Common Objections - With Answers¶
"Each product team should own their own AI security." Product teams should own their risk classification and business-specific controls. But shared infrastructure (guardrails, Judge, logging, identity) is more cost-effective, more consistent, and easier to govern than N independent implementations. This is the same argument as shared authentication services or centralised logging - the pattern is proven.
"We don't have the budget for a platform team." The alternative is every product team funding their own AI security capability - which costs more in aggregate. A shared guardrail service, a shared Judge infrastructure, and a shared SIEM integration cost less than five teams building five separate versions. The Cost & Latency analysis provides the numbers for the business case.
"Our AI maturity is too low for this level of governance." Start with classification. Even just categorising your AI systems into four tiers - without implementing any new controls - gives you a portfolio view you didn't have before. The Quick Start is designed for exactly this situation. Gartner's AI Maturity Model and MITRE's AI Maturity Model both emphasise that governance maturity must grow alongside technical maturity, not lag behind it.

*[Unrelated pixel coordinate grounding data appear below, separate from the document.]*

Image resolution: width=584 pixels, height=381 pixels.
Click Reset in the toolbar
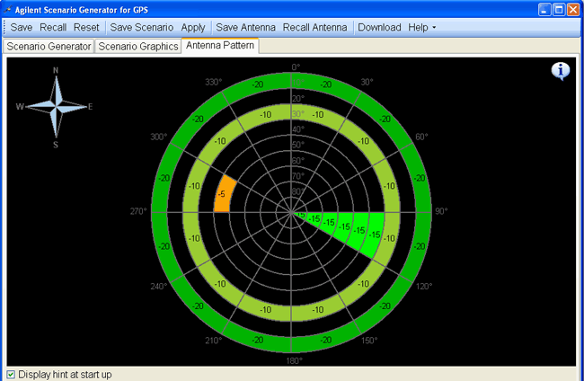(x=86, y=27)
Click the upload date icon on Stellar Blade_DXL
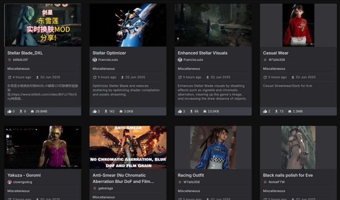 (x=37, y=77)
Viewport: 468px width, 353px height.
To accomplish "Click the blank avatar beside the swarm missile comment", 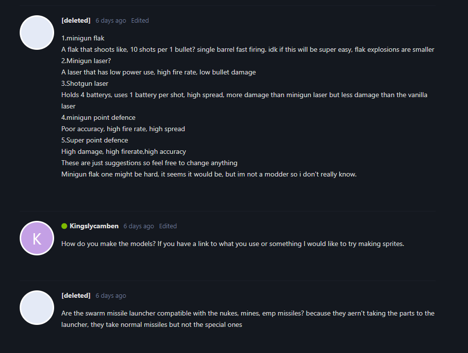I will (37, 308).
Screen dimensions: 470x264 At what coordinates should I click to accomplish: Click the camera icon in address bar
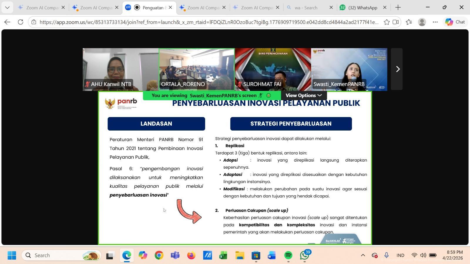tap(396, 22)
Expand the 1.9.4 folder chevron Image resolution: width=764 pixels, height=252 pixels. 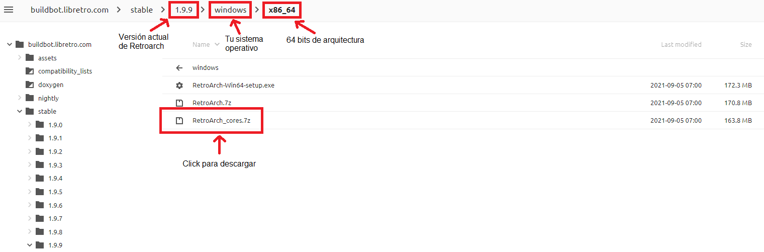[x=30, y=178]
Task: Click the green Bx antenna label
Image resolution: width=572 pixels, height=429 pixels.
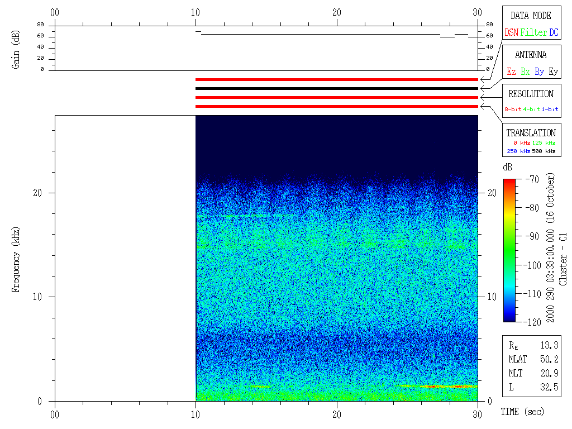Action: point(525,72)
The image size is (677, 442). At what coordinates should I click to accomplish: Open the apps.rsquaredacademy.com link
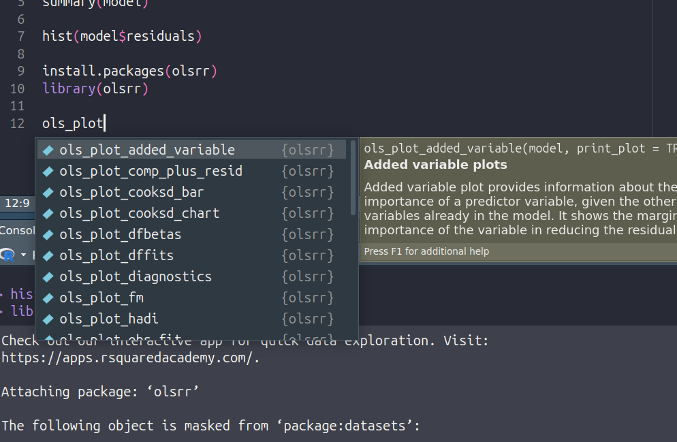[x=129, y=358]
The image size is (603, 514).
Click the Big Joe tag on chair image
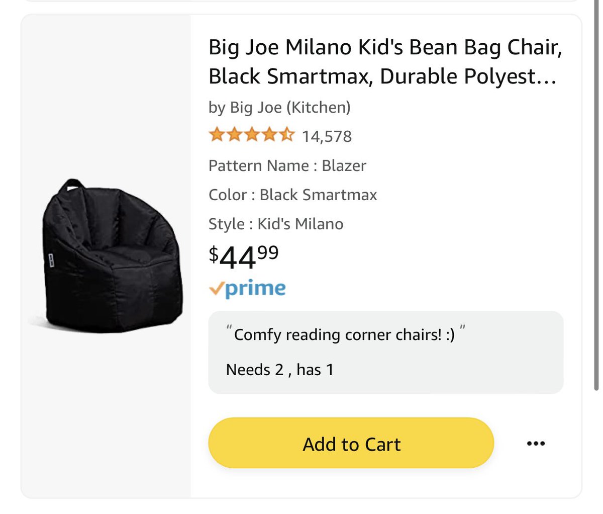coord(51,259)
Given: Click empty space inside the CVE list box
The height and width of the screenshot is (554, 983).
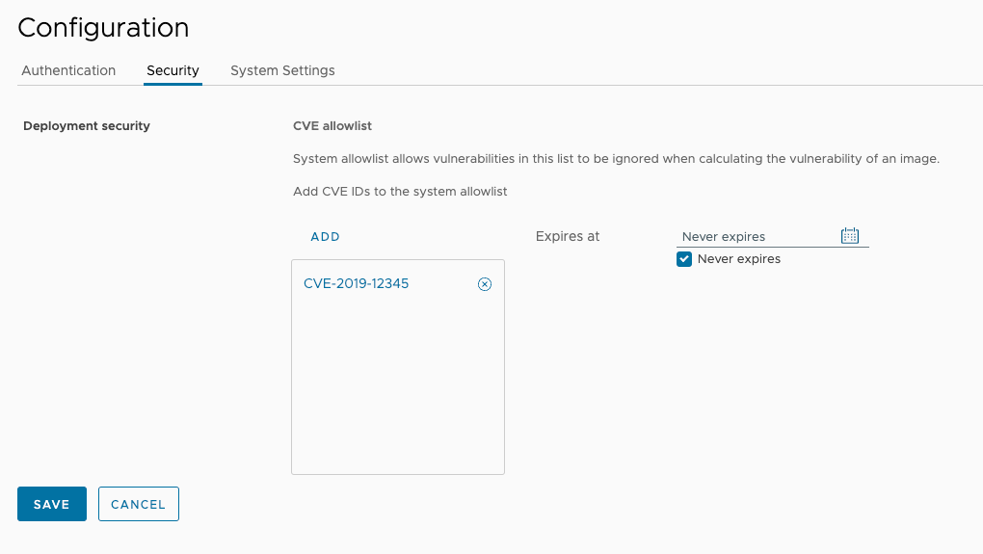Looking at the screenshot, I should (397, 385).
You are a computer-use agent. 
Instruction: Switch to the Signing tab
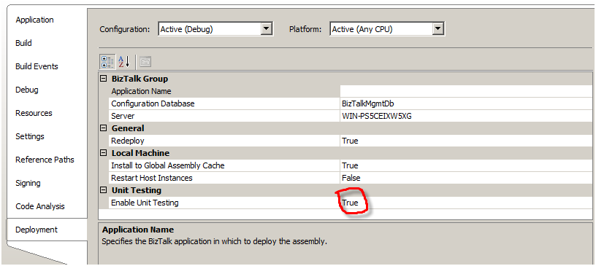pyautogui.click(x=28, y=183)
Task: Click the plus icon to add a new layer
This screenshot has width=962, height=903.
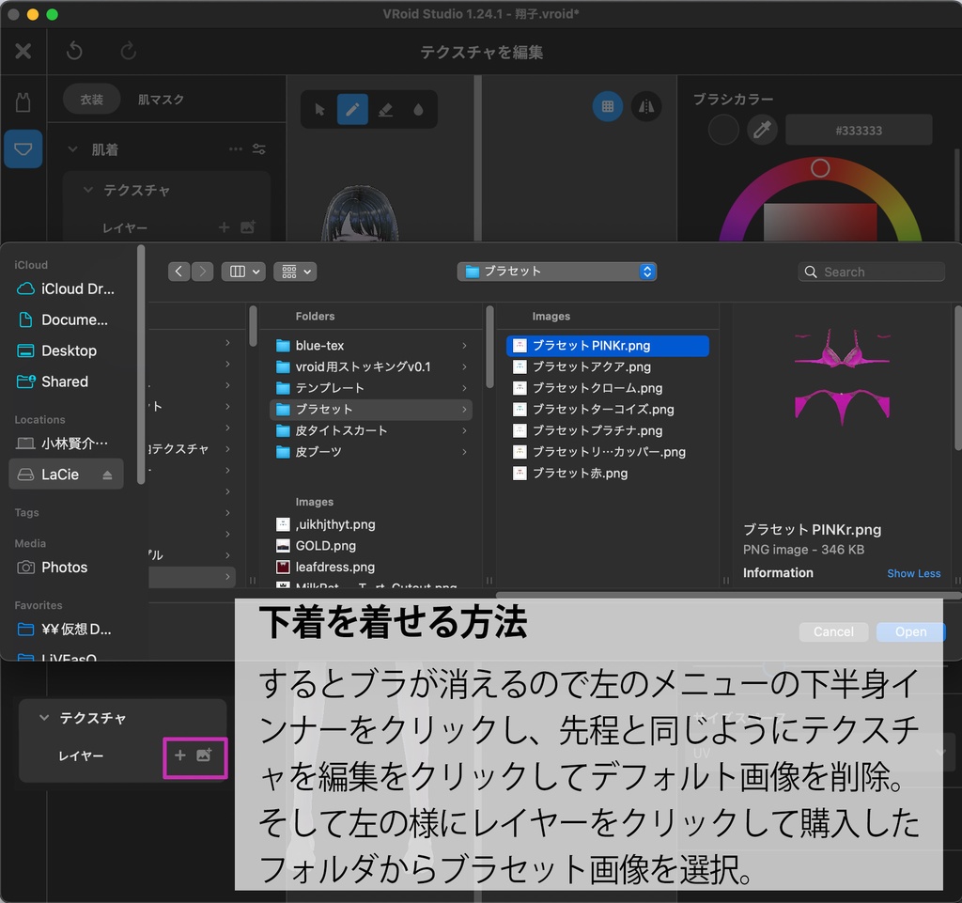Action: 223,227
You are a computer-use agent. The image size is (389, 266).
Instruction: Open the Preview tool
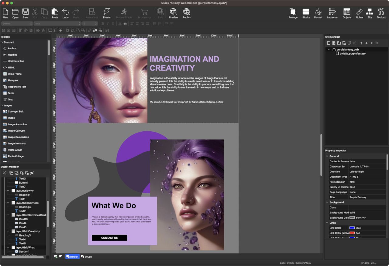[173, 12]
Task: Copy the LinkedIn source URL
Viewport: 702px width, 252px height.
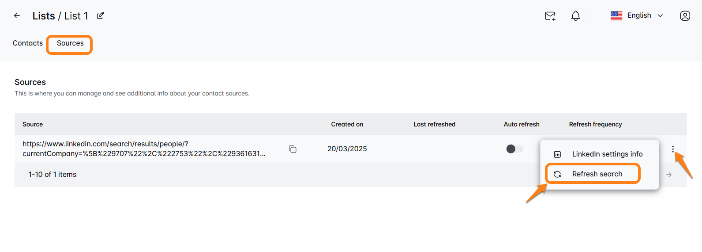Action: pyautogui.click(x=293, y=149)
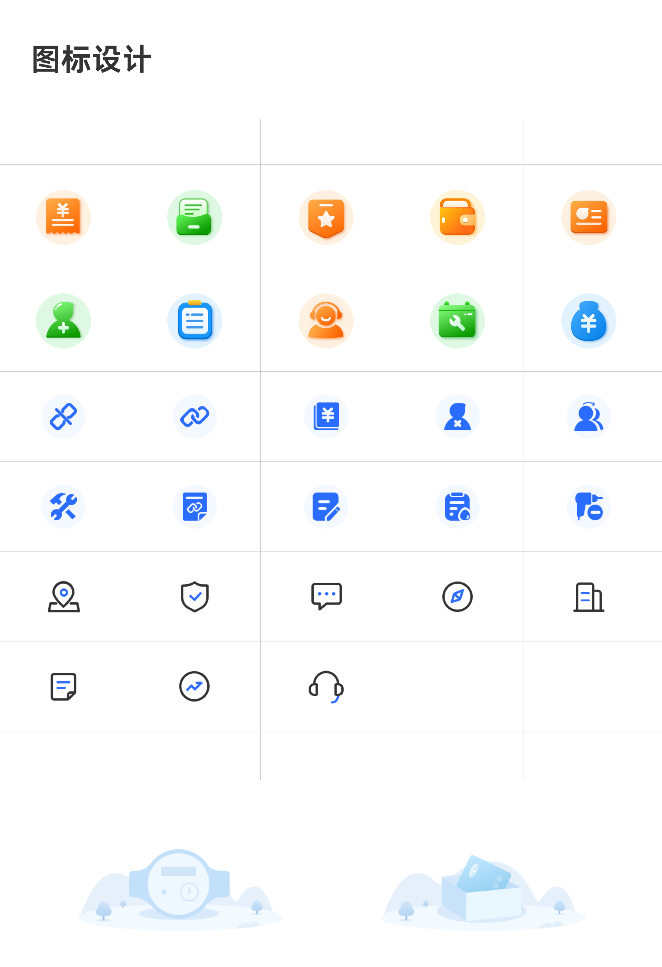Click the orange yen receipt bill icon
The image size is (662, 967).
[63, 217]
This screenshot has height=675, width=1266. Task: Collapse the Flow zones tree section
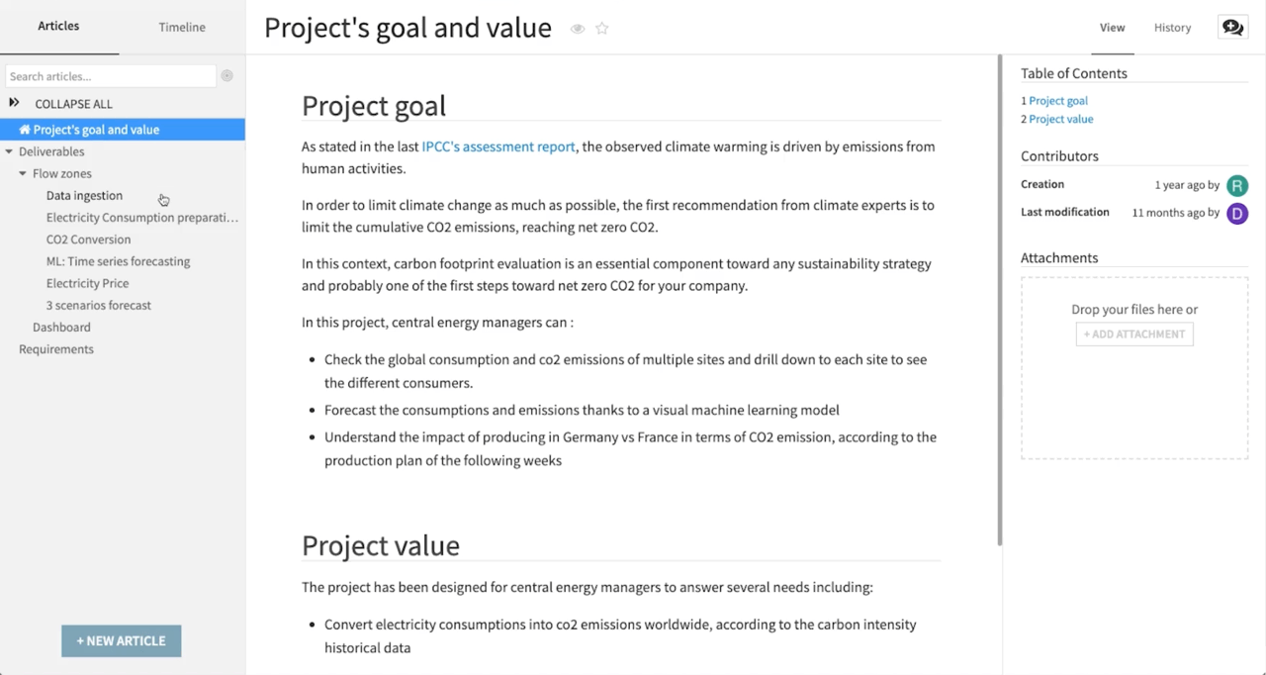tap(22, 173)
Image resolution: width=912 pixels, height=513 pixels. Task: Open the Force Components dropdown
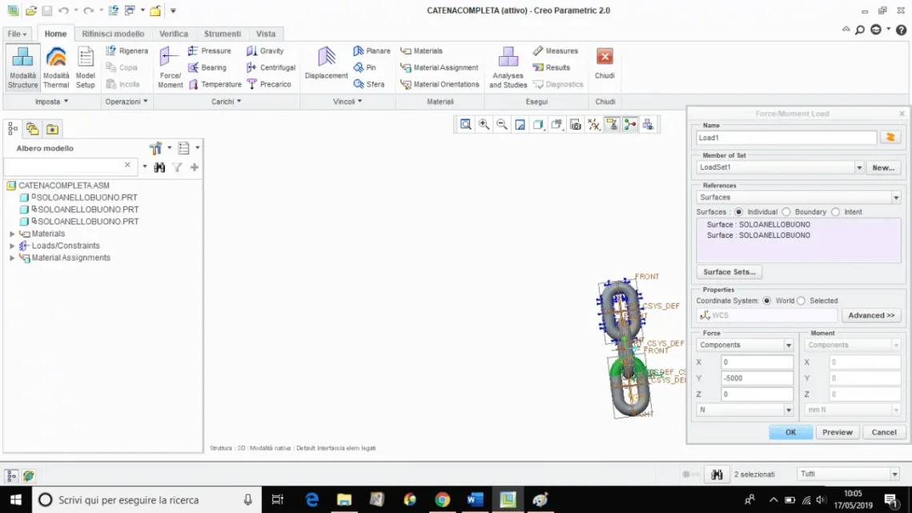point(788,345)
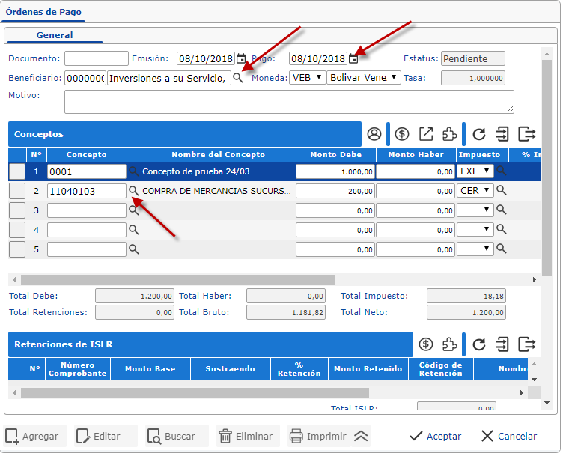Image resolution: width=563 pixels, height=453 pixels.
Task: Select the row 2 selector box
Action: (16, 191)
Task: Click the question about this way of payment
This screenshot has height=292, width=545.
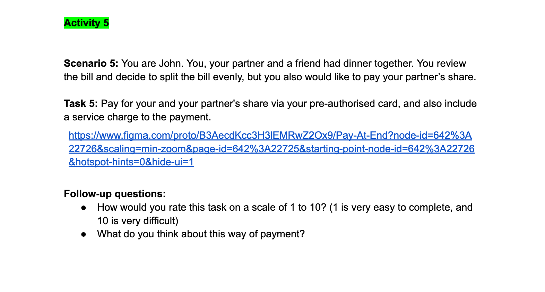Action: tap(201, 234)
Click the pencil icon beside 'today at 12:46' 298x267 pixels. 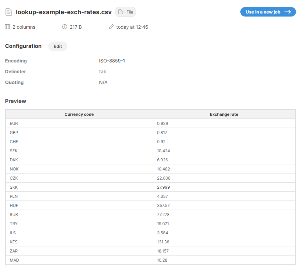111,27
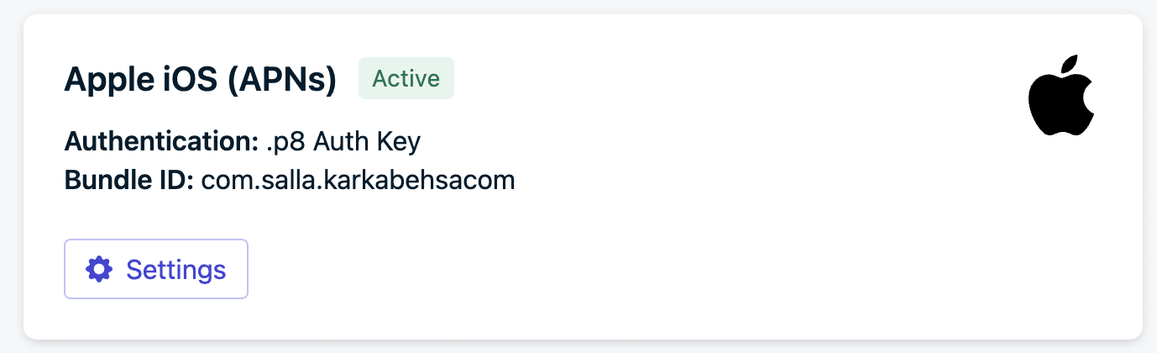Select the bundle ID com.salla.karkabehsacom
This screenshot has width=1157, height=353.
pyautogui.click(x=358, y=181)
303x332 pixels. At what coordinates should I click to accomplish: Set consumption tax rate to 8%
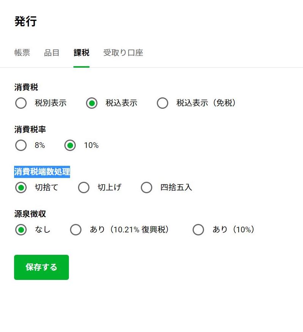21,145
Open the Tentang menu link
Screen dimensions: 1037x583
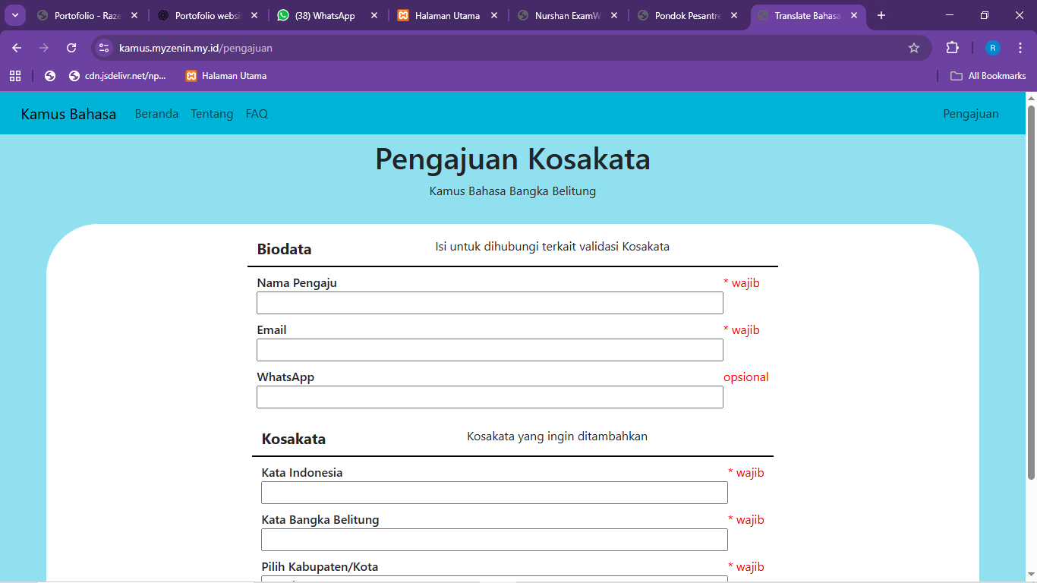point(212,113)
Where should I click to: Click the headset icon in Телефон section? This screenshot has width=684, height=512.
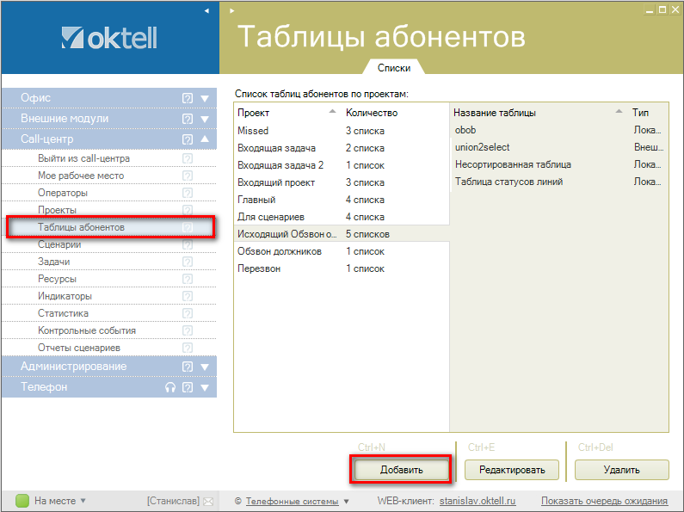(x=170, y=387)
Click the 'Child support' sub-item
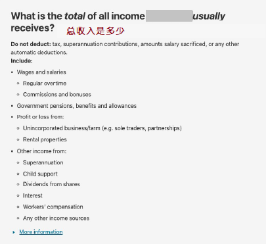The width and height of the screenshot is (266, 244). [x=40, y=174]
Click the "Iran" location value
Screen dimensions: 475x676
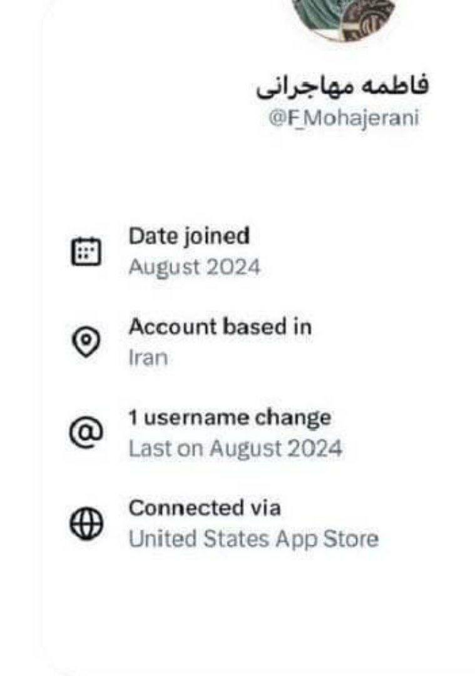(x=148, y=358)
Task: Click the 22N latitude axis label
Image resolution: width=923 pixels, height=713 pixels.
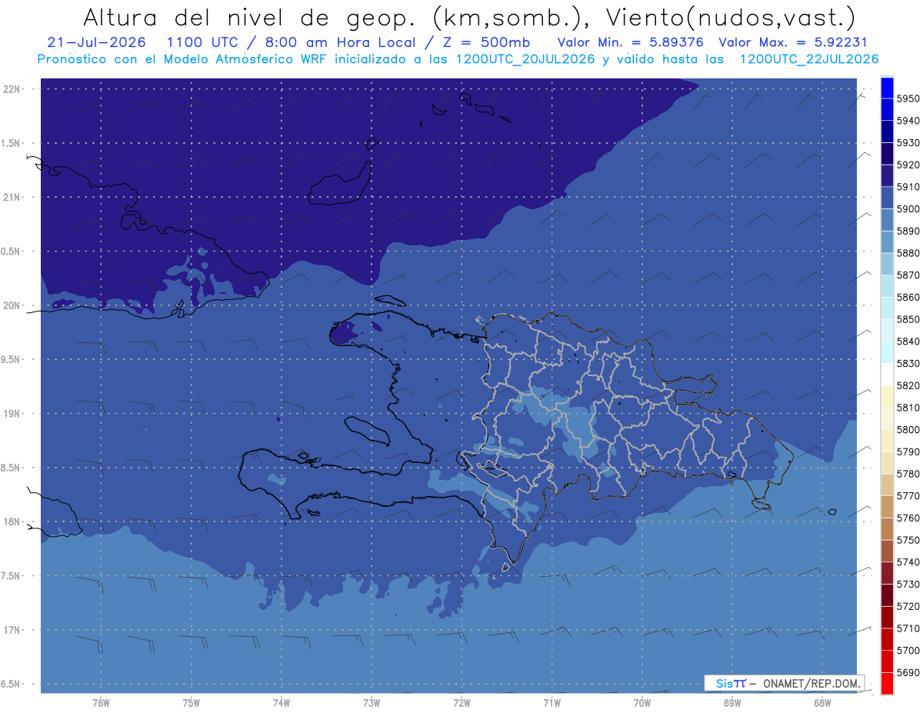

"The skills market is too competitive - we can't hire AI security people." You don't need to hire all of them. The Human Factors assessment shows that most operational roles can be filled by retraining existing security and operations staff. Guardrail maintenance is an extension of existing security operations. Judge calibration is an extension of QA. Dedicated hiring is needed for architecture and leadership roles, not every operational position.
"Different products need different approaches." They do - and the framework supports that. Different products get different risk tiers, which drive different control requirements. What's shared is the classification methodology, the control infrastructure, and the governance process. Product-specific decisions (sampling rates, Judge prompts, PACE thresholds) remain with the product team.